A heated exchange between a member of the Lake Worth Beach, Florida, city council and city Mayor Pam Triolo went viral after the councilmember accused the mayor of operating a “banana republic” in response to her handling of the coronavirus pandemic.
Commissioner Omari Hardy also slammed the Lake Worth Beach city manager Michael Bornstein who admitted to turning off electricity for 50 customers on Tuesday before the city enacted a moratorium on utility shut-offs. Some states, like Maine, have ordered the suspension of utility disconnections as people nationwide lose their jobs as a result of COVID-19.
Hardy requested an emergency meeting earlier in the month, but was told to “calm down”
As The Palm Beach Post reported, Hardy had earlier in the month requested an emergency meeting of the city council to discuss the COVID-19 pandemic and in particular enacting a moratorium of utility shut-offs amid the crisis, though the mayor and the rest of council declined that request.

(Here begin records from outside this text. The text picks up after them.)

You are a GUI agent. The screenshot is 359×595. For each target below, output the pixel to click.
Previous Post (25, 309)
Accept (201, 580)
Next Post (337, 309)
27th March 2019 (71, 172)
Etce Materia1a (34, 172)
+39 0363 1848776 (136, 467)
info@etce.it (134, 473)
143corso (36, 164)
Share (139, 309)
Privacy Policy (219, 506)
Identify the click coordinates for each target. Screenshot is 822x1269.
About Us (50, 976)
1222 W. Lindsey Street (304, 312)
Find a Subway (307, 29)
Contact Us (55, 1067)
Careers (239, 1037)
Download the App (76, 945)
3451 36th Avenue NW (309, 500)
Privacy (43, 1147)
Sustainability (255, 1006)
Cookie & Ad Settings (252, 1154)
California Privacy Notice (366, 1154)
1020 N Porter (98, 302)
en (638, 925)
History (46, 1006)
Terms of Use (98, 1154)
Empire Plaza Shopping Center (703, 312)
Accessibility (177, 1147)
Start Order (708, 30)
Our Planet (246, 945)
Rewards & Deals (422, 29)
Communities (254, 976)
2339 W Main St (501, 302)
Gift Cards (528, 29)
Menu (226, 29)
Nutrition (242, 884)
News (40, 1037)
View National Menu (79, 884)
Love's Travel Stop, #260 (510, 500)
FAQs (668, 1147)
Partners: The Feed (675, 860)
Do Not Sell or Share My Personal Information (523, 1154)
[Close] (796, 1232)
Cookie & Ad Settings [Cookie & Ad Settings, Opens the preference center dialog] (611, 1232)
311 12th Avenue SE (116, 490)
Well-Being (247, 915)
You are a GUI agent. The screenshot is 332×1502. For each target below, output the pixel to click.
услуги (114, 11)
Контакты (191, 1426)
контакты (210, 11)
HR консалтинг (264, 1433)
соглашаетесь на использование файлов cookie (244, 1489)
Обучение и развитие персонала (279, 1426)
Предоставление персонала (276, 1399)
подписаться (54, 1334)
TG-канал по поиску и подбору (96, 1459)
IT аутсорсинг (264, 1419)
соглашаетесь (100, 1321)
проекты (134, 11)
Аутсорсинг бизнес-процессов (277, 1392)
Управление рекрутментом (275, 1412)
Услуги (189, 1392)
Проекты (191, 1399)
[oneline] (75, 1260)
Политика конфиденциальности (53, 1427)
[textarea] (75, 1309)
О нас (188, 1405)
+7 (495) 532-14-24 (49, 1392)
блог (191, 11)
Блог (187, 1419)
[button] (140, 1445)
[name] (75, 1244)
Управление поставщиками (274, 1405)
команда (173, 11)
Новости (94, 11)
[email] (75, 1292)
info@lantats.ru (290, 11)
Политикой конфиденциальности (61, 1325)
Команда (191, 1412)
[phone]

Bornstein said he appreciated Hardy’s “youthful exuberance” but said he needed to “calm down,” the Palm Beach Post reported. Bornstein said he talked to the other council members. — including Triolo — and no one other than Hardy believed an emergency meeting about the pandemic to be necessary.
Hardy took issue with Triolo allowing Bornstein’s to make decisions for the city despite the fact she had not declared a state of emergency. Bornstein said he didn’t believe such a declaration was necessary, adding in past emergencies, like September 11, 2001, he was able to take control of the city without a city-wide state of emergency declaration, according to The Palm Beach Post.
“You call me disrespectful because I’ve interrupted people,” Hardy said to Triolo while gesturing toward Bornstein. “But this gentleman has turned off people’s lights in the middle of a global health pandemic. That’s what that gentleman did. And you think I’m disrespectful.”
Hardy criticized Bornstein and Triolo over their inaction and said they could have closed beaches, limited crowd sizes, or earlier halted public utility shut-offs. State leaders in Florida have faced pressure to close state beaches as photos and videos of crowded beaches continue to appear on social media as other states take efforts to enforce social distancing practices.
The mayor implied Hardy was pulling a stunt as part of his campaign for the Florida state legislature
When tensions continued to rise, Triolo called the meeting to recess.
“Also not within your power,” Hardy retorted. “You came up with new rules at the beginning of the meeting and then you didn’t even want to follow the rules you came up with. This is a banana republic is what you’re turning this place into with your so-called leadership.”
“Did you get a camera on that,” the mayor responded, seeming to imply that Hardy’s anger was a publicity student as part of his campaign for the Florida House of Representatives. Hardy announced his campaign last year and will leave the Lake Worth Beach city council in November.
“We cut people’s utilities this week and made them pay — with what could have been their last check — to turn their lights off in a global health pandemic. But you don’t care about that! You didn’t want to meet,” Hardy said.
Hardy’s passionate response has been well-received on social media
A video of the exchange circulated on Twitter following the meeting. Hardy, who had around 30,000 Twitter followers on Friday had more than 150,000 followers on the platform as of Sunday morning.
“Idk who Omari Hardy is, but make him president,” one person wrote.
“Omari Hardy For President,” another said. “That lady couldn’t handle all that truth in her face.”
“Thank you for your voice,” another wrote in a tweet to Hardy. “You don’t need to calm down. Those in power always say we need to calm down in an attempt to undermine our message. We need to be loud, angry and fight for what is right. I look forward to your future fighting for us.”
Hardy, who told the Palm Beach Post he regretted the “back and forth” with the mayor said in a post on Facebook he was “overwhelmed and humbled by the support and encouragement” he received following the viral exchange.
“But it was not about me,” he said. “It was about the people in our city who are struggling, whose futures are uncertain, whose finances are unstable, who may be wondering if they will be able to work and earn a paycheck during this pandemic, and who came home on Tuesday or Wednesday to find the lights off, or the water off, at a time when water and lights couldn’t be more important. It was about them. It is still about them.
“As a black man, I knew the optics of my exchange with the Mayor could take this in a direction I didn’t want it to go. But despite all that, when a local journalist shined the light of his news organization on our meeting, the PEOPLE saw my exchange with the Mayor for what it was.”
According to The Palm Beach Post, Bornstein had to be escorted out of the meeting room by city staff.